Let’s take the piddly $10/month internet savings for example. If we put that teeny, tiny extra $10 toward our mortgage principle each month until we pay our home off, we will save $4,248 in interest. That’s a 24.2% return on a virtually pain-free investment. The returns would be even larger if we didn’t have such a low interest rate. Want to run your own figures? Here’s a handy calculator.

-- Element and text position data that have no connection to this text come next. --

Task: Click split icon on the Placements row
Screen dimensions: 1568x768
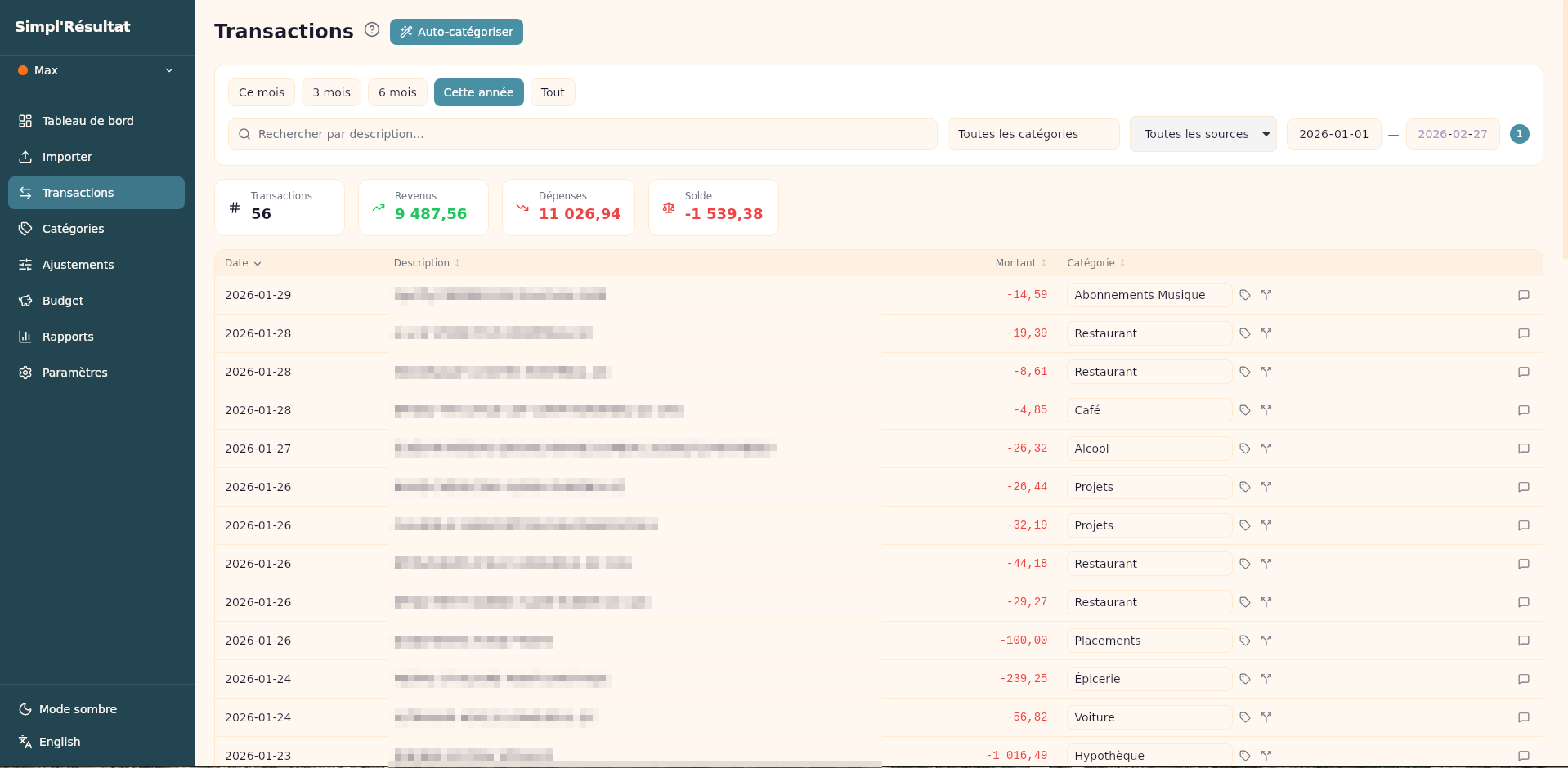Action: (1266, 641)
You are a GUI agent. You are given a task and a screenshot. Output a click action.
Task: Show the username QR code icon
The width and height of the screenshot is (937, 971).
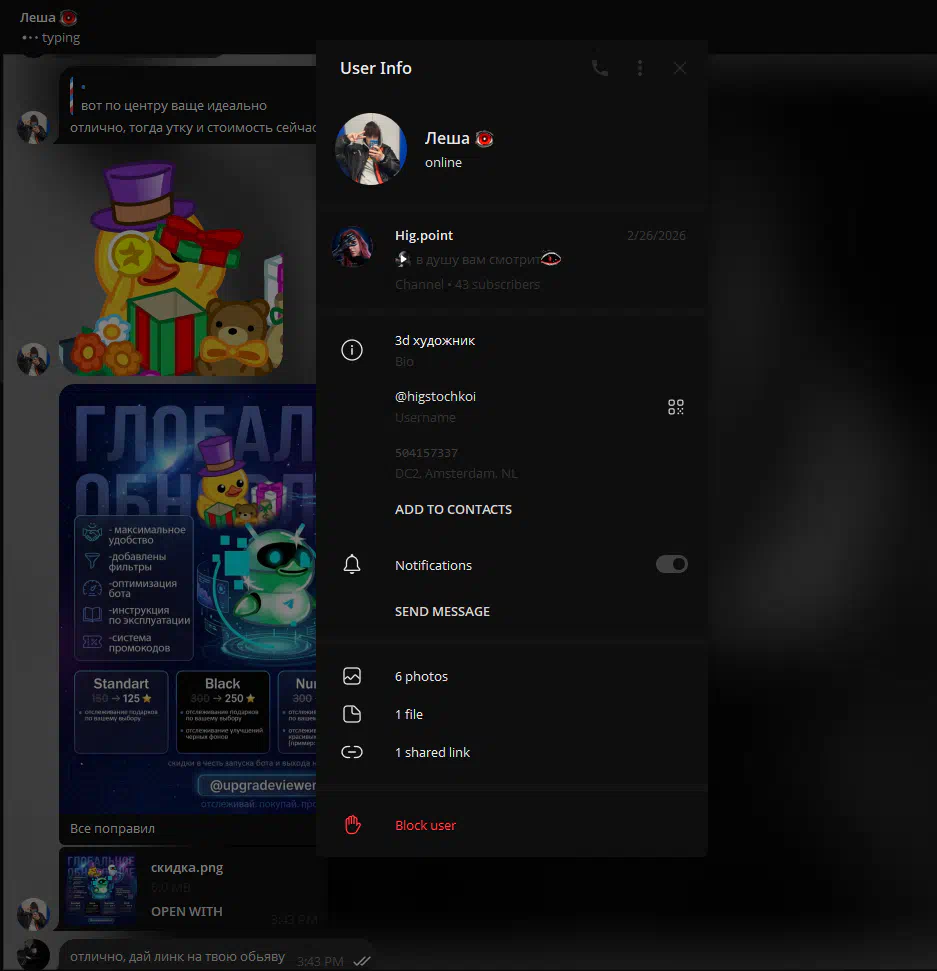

Don’t have any debt? Use what you save to invest. The effect of compounding interest, especially if you have years to let it sit, is equally compelling. Invest that lame $10 per month at an average rate of 7% over 30 years and you’ll have more than $11,000 – a 31.8% return on the total investment.
What are you waiting for?
Imagine what the impact could be if you knocked $10 off of every bill and got rid of a few unnecessary ones. In just the last month, we’ve set ourselves up to save an average of $120/month in 2014. Put that amount toward our mortgage principle and we are paying off our home 4 years early and saving $42,146 in interest.
Isn’t it worth the initial and ongoing investment of time and somewhat uncomfortable negotiations if you can achieve financial independence? What if you could start having an even bigger impact at that point, perhaps changing the lives of your children or complete strangers? Trim your overhead today, do some good tomorrow.